*What the task requires:*
Restate the paragraph of the Tulsa massacre centennial article that begins "By the church's own account" as a short bulleted list that keeps its main facts.

*Provided text:*

Tulsa Pastors Honor ‘Holy Ground’ 100 Years After Massacre
TULSA, Okla. (AP) — When white attackers destroyed the prosperous Black neighborhood of Greenwood 100 years ago this week, they bypassed the original sanctuary of the First Baptist Church of North Tulsa.
By the church’s own account, the attackers thought the brick veneer structure was too fine for a Black-owned church. The mob destroyed at least a half-dozen other churches while burning and leveling a 35-square-block neighborhood in one of the nation’s deadliest spasms of racist violence. Estimates of the death toll range from dozens to 300.
On Sunday, First Baptist’s current sanctuary throbbed with a high-decibel service as six congregations gathered to mark the centennial of the massacre and to honor the persistence of the Black church tradition in Greenwood, as shown in the pulsing worship, call-and-response preaching, and heavy emphasis on social justice.
Greenwood is “holy ground,” said the Rev. John Faison of Nashville, Tennessee, who preached at the service and is assistant to the bishop of social action for the Full Gospel Baptist Church Fellowship.
He said the centennial both honors the victims of the massacre and “celebrates the resilience and the resurgence of an amazing people of God.”

*Raw data:*

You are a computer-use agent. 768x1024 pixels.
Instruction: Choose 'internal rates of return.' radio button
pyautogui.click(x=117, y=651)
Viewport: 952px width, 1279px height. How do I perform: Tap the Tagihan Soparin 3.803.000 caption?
--
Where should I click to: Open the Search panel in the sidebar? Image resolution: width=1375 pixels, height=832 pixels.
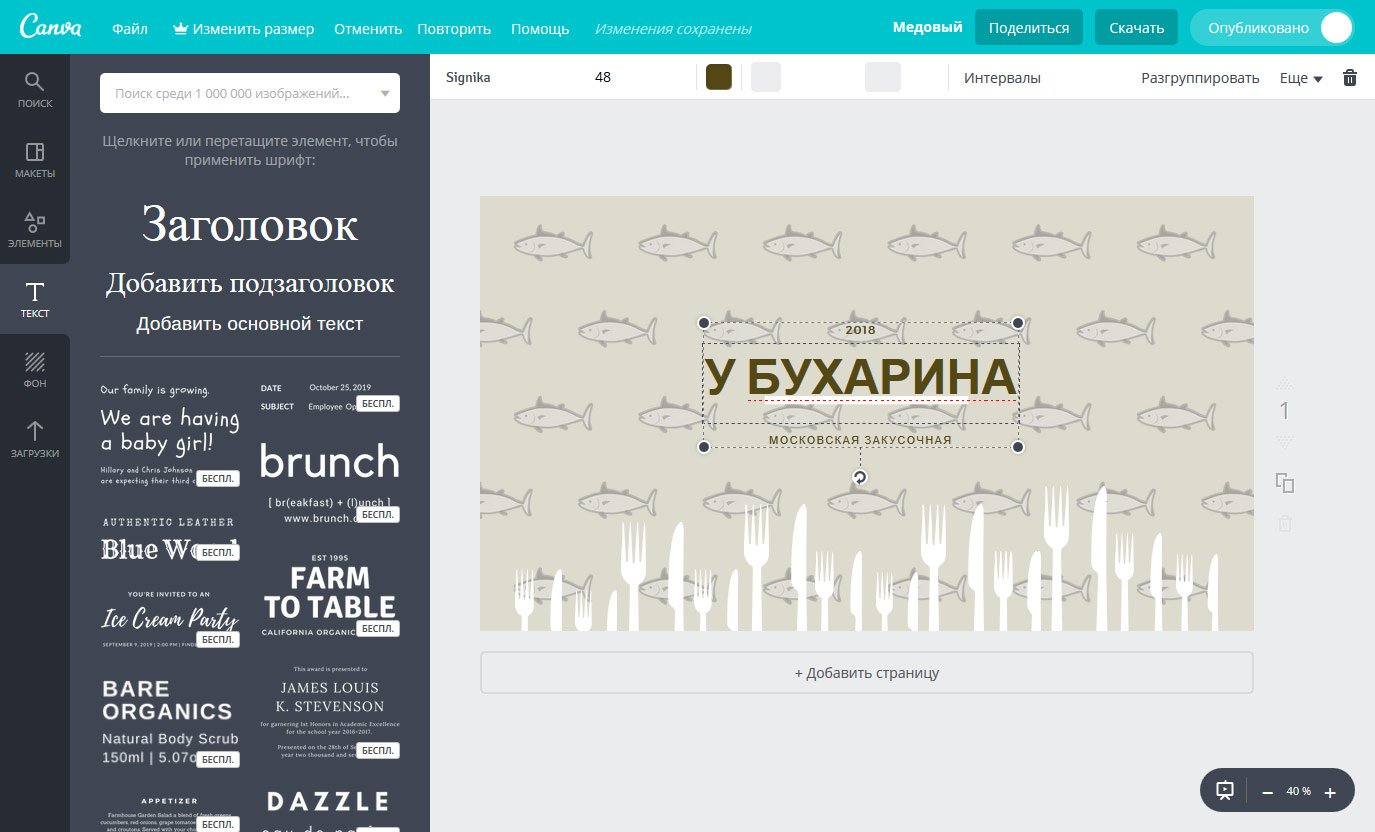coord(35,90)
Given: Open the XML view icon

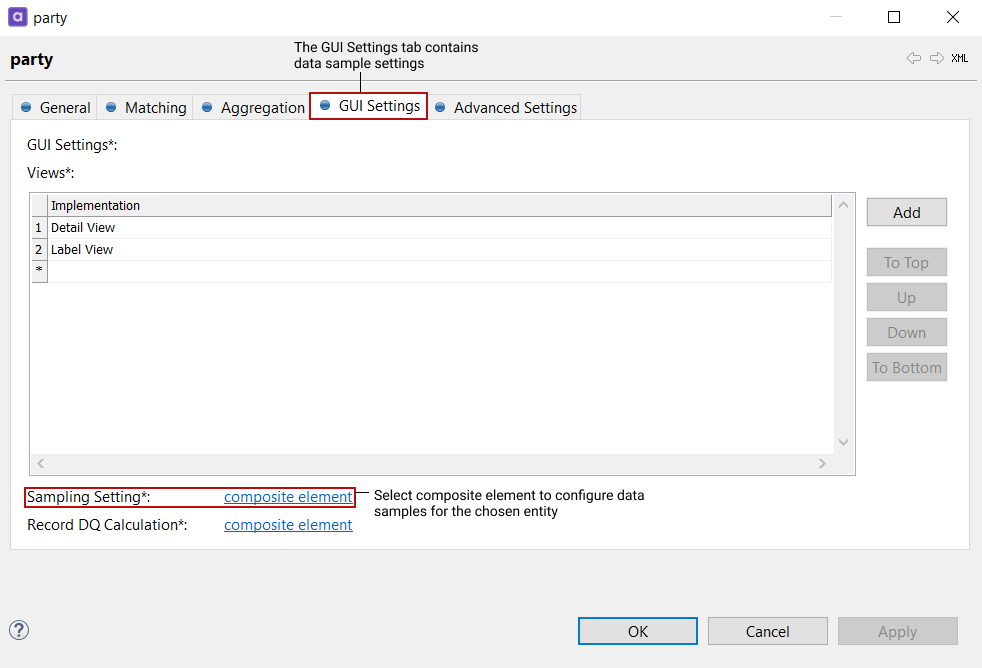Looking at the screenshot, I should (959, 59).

*Answer box:*
- According to the church, the attackers spared its brick veneer building because they judged it too fine for a Black-owned church.
- The mob destroyed at least six other churches.
- It burned and leveled a 35-square-block neighborhood, one of the nation's deadliest outbreaks of racist violence.
- Death toll estimates range from dozens to 300.